Cheveux, poils et pinceaux.

Peintures et corps dans nos salles de bains. Ecriture du quotidien. Et cette angoisse plus forte que celle de la représentation, plus forte que celle d'écrire, si présente dans le Le Tiroir à cheveux.

(....) laisse-moi tranquille (et je t’interdis de toucher à ses cheveux).

Une drôle d'impression, alors, quand je lis ça, hier, dans le bloc-note du désordre :

Le chemin qu’il faut parfois parcourir pour atteindre une aussi modeste distance. Aujourd’hui la séance avec l’éducateur de Nathan avait pour but d’amener Nathan à bien vouloir se laisser couper les cheveux qu’il a fort épais et qui vont lui tenir chaud cet été, c’est certain, au point de le rendre parfois irritable. Nathan, comme la plupart des enfants autistes, nous assure Benjamin, l’éducateur, a horreur qu’on lui touche les cheveux, qu’on les lui lave — c’est toujours moi qui les lui lave, une fois toutes les deux semaines, parce qu’Anne n’en a pas la force physique, et chaque fois que je le fais, je ressors de la salle de bain à la fois épuisé mais aussi trempé de la tête aux pieds — et il déteste tout particulièrement qu’on les lui coupe.

Première étape : on propose à Nathan de lui couper les cheveux. Refus catégorique.

Deuxième étape : on propose à Nathan qu’il me coupe les cheveux, il flaire un piège et c’est assez long pour le convaincre de venir me passer la tondeuse dans les cheveux.

Troisième étape : Nathan me coupe les cheveux. C’est long, il me les tire beaucoup, je ne dois surtout pas lui laisser penser que c’est une opération douloureuse. J’ai une coupe punk. Je suis très content.

Quatrième étape : On propose à nouveau à Nathan de lui couper les cheveux. Refus on ne peut plus catégorique.

Cinquième étape : On se coupe tous une mèche de cheveux.

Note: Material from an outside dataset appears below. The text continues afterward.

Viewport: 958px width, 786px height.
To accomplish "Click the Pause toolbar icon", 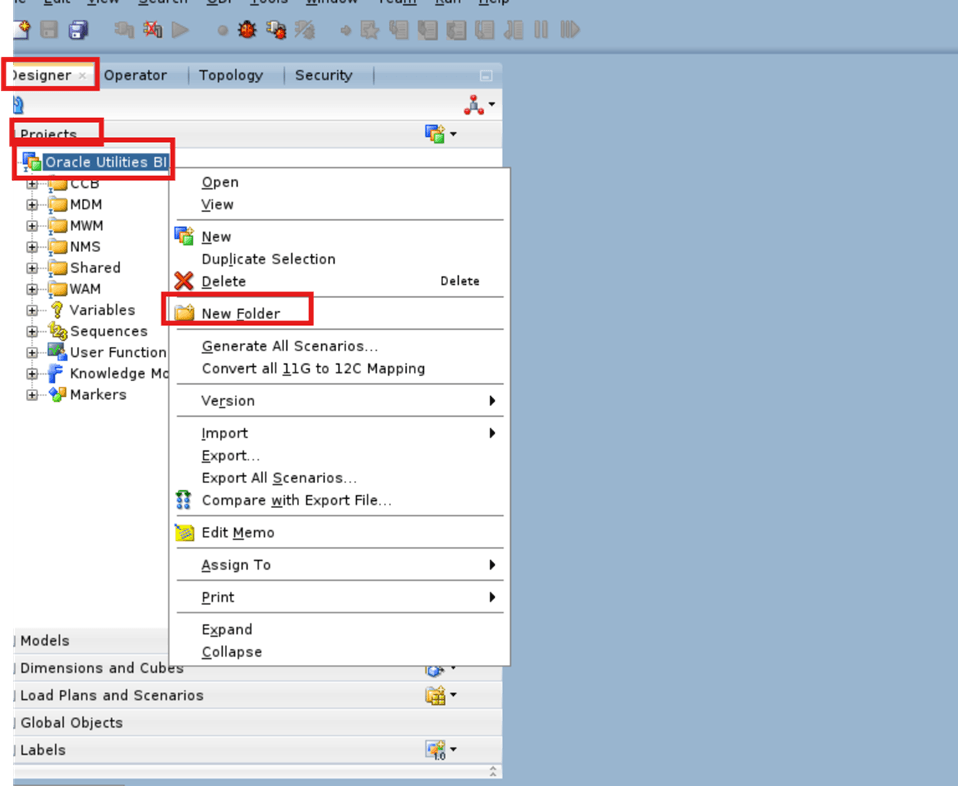I will (x=541, y=30).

Anne, Benjamin, Madeleine et on en coupe même une mèche à Adèle qui rigole.

Sixième étape : on propose à Nathan de lui couper juste une mèche. Refus catégorique

Septième étape : je coupe une mèche de cheveux à Madeleine et j’en fais un pinceau avec un élastique et un crayon à papier. A l’aide de ce pinceau très rudimentaire, je dessine un
poisson rouge — Nathan adore les poissons — sur une feuille.

Huitième étape : je propose à Nathan qu’il fasse, lui, un dessin avec le pinceau artisanal aux cheveux de Madeleine. Il est d’accord et il est très content.

Neuvième étape : je demande à Nathan s’il aimerait bien que je lui fasse un pinceau avec ses cheveux à lui. Je m’emmêle un peu les pinceaux dans mes explications, réaction terrorisée de Nathan.

Dixième étape : je montre à Nathan que je peux me servir des cheveux de Madeleine directement depuis sa tête, qu’ils sont assez longs pour être trempés dans le pot d’eau puis dans de la peinture
rouge et que du coup je peux lui faire deux gros cercles rouges sur les joues comme si je le maquillais. Coopération admirable de Madeleine qui se penche dans tous les sens pour me permettre de maquiller son frère à l’aide de ses cheveux à elle que je trempe dans de la gouache carmin, elle fait la moue parce qu’elle devra se laver les cheveux ce soir, mais elle trouve que j’ai des idées bizarres et elle aime bien quand j’ai des idées bizarres.

Onzième étape : je montre à Nathan dans un miroir la tête que je lui ai faite avec les cheveux de Madeleine.

Douzième étape : je montre à Nathan que ses cheveux à lui sont trop courts et que je ne parviens pas à les tremper dans le pot d’eau, je fais très attention à ne pas tirer trop fort.

Treizième étape : je tends la paire de ciseaux à Nathan, qui se coupe gaillardement les cheveux en tous sens sous un tonnerre d’applaudissements de la part d’Anne de Banjamin de Madeleine et de moi qui pousse un immense soupir de soulagement. Durée de la négociation : une heure. Mais du bonheur à ce qui est obtenu, cela oui.
 
*Je voulais mettre les mots de Philippe de Jonckheere, bruts, sans commentaire, mais rien à faire. Parce que... et tant pis s'il se met en colère, je commence à avoir l'habitude de ses colères, et en plus elles sont plutôt saines, et belles, alors je vais plus me gêner pour les faire naître.